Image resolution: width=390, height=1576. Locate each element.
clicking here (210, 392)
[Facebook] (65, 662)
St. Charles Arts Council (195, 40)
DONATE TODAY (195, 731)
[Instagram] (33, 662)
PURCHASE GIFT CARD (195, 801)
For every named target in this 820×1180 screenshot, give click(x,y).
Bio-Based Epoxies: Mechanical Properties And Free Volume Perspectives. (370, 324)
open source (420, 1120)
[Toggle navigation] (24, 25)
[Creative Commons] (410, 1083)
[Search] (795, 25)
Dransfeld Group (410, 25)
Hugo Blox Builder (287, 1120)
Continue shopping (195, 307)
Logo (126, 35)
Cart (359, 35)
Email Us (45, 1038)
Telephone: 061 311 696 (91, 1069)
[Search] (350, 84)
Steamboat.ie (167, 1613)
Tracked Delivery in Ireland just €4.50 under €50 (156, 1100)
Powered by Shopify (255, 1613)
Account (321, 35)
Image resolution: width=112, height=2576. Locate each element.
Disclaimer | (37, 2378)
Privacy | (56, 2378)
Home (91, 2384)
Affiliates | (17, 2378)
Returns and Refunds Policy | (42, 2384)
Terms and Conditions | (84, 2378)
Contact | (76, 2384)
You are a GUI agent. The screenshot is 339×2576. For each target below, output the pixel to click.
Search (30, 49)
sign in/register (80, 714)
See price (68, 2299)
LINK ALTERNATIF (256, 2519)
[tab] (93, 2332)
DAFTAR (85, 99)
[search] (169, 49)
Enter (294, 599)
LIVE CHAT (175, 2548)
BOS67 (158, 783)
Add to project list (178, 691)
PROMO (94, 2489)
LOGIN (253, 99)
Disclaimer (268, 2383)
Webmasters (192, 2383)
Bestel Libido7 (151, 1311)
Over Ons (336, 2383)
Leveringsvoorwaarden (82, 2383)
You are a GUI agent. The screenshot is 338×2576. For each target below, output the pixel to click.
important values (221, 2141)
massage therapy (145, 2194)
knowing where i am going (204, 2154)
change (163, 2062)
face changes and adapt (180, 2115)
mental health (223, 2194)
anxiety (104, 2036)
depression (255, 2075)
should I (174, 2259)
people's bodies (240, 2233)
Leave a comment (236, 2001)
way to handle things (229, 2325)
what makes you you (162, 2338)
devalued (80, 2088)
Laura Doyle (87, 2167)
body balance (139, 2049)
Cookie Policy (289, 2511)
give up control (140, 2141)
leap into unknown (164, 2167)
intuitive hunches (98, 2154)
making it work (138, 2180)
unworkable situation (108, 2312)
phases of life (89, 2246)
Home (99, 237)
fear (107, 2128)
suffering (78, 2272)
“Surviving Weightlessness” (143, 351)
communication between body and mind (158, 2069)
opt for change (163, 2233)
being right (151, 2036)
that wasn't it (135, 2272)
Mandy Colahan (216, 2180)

┄┄┄┄┄┄┄┄┄┄┄┄┄┄┄┄┄┄┄┄

• _Problem statement_
Emit verbatim the lines running from the one with "should I (174, 2259)" through the last line of the data, both endpoints inclusive.

• _Output for this exercise_
should I (174, 2259)
people's bodies (240, 2233)
Leave a comment (236, 2001)
way to handle things (229, 2325)
what makes you you (162, 2338)
devalued (80, 2088)
Laura Doyle (87, 2167)
body balance (139, 2049)
Cookie Policy (289, 2511)
give up control (140, 2141)
leap into unknown (164, 2167)
intuitive hunches (98, 2154)
making it work (138, 2180)
unworkable situation (108, 2312)
phases of life (89, 2246)
Home (99, 237)
fear (107, 2128)
suffering (78, 2272)
“Surviving Weightlessness” (143, 351)
communication between body and mind (158, 2069)
opt for change (163, 2233)
being right (151, 2036)
that wasn't it (135, 2272)
Mandy Colahan (216, 2180)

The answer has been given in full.